(Records shown)
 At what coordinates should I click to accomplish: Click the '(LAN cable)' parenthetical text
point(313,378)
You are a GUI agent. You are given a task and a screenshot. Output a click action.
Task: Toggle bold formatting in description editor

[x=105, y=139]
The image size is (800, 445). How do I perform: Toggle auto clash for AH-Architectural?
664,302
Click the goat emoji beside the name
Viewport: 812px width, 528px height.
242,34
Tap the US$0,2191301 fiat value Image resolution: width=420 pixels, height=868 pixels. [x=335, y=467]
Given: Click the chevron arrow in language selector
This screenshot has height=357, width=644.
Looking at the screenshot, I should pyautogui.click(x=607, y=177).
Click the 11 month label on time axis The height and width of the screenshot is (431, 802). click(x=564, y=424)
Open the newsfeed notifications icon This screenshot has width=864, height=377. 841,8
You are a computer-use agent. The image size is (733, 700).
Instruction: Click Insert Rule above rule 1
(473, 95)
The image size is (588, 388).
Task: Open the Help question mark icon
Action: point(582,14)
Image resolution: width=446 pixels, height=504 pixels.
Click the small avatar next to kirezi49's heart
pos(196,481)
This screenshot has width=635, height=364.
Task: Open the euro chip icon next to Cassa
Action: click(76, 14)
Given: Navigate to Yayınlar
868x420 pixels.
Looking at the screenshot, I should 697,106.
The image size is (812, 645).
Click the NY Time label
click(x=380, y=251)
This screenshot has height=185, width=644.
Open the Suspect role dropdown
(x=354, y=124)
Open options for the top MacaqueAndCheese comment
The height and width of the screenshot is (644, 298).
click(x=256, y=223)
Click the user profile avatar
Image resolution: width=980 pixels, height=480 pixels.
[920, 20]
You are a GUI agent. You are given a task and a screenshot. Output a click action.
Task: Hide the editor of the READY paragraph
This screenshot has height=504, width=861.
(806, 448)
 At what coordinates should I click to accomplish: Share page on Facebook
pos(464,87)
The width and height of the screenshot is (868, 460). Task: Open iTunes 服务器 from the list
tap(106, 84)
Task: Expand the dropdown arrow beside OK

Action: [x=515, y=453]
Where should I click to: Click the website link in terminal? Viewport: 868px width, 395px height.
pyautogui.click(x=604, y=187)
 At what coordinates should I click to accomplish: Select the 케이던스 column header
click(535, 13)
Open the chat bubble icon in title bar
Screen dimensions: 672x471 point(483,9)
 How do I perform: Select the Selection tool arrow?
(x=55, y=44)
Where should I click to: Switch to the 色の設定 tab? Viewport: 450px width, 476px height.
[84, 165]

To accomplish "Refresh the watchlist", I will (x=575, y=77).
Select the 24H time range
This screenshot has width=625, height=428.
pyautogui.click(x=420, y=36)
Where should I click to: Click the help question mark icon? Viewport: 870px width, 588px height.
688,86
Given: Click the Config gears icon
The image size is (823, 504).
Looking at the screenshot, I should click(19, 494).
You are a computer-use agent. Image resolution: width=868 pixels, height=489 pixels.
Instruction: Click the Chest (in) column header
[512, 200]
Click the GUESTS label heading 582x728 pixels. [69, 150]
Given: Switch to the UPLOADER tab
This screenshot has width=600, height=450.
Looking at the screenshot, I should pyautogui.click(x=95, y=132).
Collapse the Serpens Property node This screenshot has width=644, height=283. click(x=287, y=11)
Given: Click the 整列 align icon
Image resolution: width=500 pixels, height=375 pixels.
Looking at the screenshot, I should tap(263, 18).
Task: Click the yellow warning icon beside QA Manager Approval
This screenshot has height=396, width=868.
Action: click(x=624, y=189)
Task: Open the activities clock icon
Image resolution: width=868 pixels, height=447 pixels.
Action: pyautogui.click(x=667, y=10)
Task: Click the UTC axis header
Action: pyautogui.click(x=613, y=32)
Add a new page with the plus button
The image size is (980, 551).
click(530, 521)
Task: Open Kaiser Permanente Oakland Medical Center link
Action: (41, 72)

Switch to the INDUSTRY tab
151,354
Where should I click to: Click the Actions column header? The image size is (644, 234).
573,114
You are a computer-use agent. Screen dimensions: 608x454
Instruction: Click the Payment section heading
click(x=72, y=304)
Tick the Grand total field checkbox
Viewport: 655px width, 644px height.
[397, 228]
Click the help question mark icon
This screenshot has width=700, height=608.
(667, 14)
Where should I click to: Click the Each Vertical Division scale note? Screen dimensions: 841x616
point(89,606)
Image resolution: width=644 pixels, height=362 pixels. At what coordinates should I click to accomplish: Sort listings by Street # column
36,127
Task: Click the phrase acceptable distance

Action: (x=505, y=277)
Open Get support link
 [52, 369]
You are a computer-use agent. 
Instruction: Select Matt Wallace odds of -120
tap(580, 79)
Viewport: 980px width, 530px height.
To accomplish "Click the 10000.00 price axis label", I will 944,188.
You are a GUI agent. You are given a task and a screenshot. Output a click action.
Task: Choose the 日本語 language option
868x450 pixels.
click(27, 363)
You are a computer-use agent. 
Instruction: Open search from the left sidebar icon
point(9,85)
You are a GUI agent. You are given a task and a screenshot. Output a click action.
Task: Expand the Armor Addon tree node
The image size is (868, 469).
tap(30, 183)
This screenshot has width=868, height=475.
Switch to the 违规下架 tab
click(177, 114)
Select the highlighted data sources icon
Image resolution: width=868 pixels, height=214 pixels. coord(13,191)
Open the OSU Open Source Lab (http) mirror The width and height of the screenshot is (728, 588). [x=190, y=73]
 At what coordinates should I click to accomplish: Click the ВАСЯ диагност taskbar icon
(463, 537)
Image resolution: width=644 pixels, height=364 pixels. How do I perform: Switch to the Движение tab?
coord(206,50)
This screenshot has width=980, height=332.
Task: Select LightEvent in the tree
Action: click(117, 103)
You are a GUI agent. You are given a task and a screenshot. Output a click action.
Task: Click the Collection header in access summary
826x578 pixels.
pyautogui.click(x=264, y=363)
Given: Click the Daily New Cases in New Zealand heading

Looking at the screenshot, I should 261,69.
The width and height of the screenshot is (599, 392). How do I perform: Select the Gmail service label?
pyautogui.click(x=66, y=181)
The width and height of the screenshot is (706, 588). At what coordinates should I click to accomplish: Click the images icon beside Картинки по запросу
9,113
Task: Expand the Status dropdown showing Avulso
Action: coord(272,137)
(End Records shown)
* _Your task_: Transcribe verbatim. Cover the lines from the first line of the entries above to the line containing "You are a computer-use agent. The", inclusive.

* _Result of this exercise_:
 At what coordinates should I click to accomplish: Click the '(LAN cable)' parenthetical text
point(313,378)
You are a GUI agent. You are given a task and a screenshot. Output a click action.
Task: Toggle bold formatting in description editor

[x=105, y=139]
The image size is (800, 445). How do I perform: Toggle auto clash for AH-Architectural?
664,302
Click the goat emoji beside the name
Viewport: 812px width, 528px height.
242,34
Tap the US$0,2191301 fiat value Image resolution: width=420 pixels, height=868 pixels. [x=335, y=467]
Given: Click the chevron arrow in language selector
This screenshot has height=357, width=644.
Looking at the screenshot, I should pyautogui.click(x=607, y=177).
Click the 11 month label on time axis The height and width of the screenshot is (431, 802). click(x=564, y=424)
Open the newsfeed notifications icon This screenshot has width=864, height=377. 841,8
You are a computer-use agent. The image size is (733, 700).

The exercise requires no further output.